Additional Information

Troubleshooting

| Problem | Possible solution | |----------------------------------------------|-------------------------------------------------------------------------------------------------------| | Mutex lock never resolves | Check that unlock() is always called (e.g., use try/finally). | | Serializer tasks stop running | Did you call close()? Once closed, all new tasks fail immediately. | | Once returns stale error even after retry | Ensure retry: true is set. Without it, a failure marks _done = true and never retries. | | TimeoutError when queue seems small | Increase capacity in Mutex or Serializer options. | | Microtask starvation in high‑contention code | Set yieldMode: "macrotask" (default for Serializer and Mutex). Once uses microtask by design. |

FAQ

Q: Can I use Once with a synchronous function?
Yes – Once.do() accepts both () => Promise<T> and () => T. Synchronous return values are automatically wrapped in a resolved promise.

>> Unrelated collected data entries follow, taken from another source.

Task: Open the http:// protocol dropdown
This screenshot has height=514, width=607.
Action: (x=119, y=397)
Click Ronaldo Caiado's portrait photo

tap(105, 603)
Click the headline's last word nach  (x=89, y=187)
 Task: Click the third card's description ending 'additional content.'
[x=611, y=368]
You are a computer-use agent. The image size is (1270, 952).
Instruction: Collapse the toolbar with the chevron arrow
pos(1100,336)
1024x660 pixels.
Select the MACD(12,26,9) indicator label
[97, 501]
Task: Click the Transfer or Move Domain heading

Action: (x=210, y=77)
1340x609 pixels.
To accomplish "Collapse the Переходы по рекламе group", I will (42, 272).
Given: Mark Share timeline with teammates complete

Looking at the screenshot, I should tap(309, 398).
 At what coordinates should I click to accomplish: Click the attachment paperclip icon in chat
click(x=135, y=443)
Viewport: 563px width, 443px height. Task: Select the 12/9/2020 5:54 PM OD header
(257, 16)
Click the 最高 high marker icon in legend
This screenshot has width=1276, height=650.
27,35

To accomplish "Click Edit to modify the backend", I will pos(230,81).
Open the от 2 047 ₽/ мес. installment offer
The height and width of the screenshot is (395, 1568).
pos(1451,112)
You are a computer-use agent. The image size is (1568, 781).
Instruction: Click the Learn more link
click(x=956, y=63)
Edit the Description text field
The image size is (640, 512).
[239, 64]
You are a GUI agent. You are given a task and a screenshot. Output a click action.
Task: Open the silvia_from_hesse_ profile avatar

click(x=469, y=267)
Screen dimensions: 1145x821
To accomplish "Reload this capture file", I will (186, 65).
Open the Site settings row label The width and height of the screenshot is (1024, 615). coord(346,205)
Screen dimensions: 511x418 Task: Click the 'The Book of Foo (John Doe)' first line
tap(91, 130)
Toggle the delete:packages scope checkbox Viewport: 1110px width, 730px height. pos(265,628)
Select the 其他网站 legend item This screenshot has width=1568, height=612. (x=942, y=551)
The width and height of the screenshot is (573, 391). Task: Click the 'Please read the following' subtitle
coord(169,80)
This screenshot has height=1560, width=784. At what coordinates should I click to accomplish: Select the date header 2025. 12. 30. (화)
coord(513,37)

Q: What happens if Once.do() times out?
The timeout applies to the entire operation (including waiting for the mutex and execution). If a timeout occurs, the do() call rejects with TimeoutError, but the background execution (if already started) continues. Future callers will receive the final result.

Q: Is Serializer safe for long‑running tasks?
Absolutely. Tasks run sequentially, so a long task will delay subsequent tasks. Use timeout if you need to enforce a maximum wait per task.

Q: Can I reuse a Once instance after a non‑retryable failure?
Yes – call reset() to clear the cached error and allow a fresh execution.

Q: Does Mutex re‑entrant?
No – attempting to lock() from the same execution context that already holds the lock will deadlock. Use a single lock acquisition per critical section.

Changelog & Roadmap

See the CHANGELOG.md for version history. Future plans include:

  • Semaphore implementation.
  • AsyncCondition variable.
  • DebouncedSerializer for coalescing rapid consecutive calls.

License

MIT © Saidimu

Acknowledgments

Inspired by similar synchronisation primitives in Rust (Mutex, OnceCell), Go (sync.Mutex), and the classic async patterns of the JavaScript ecosystem.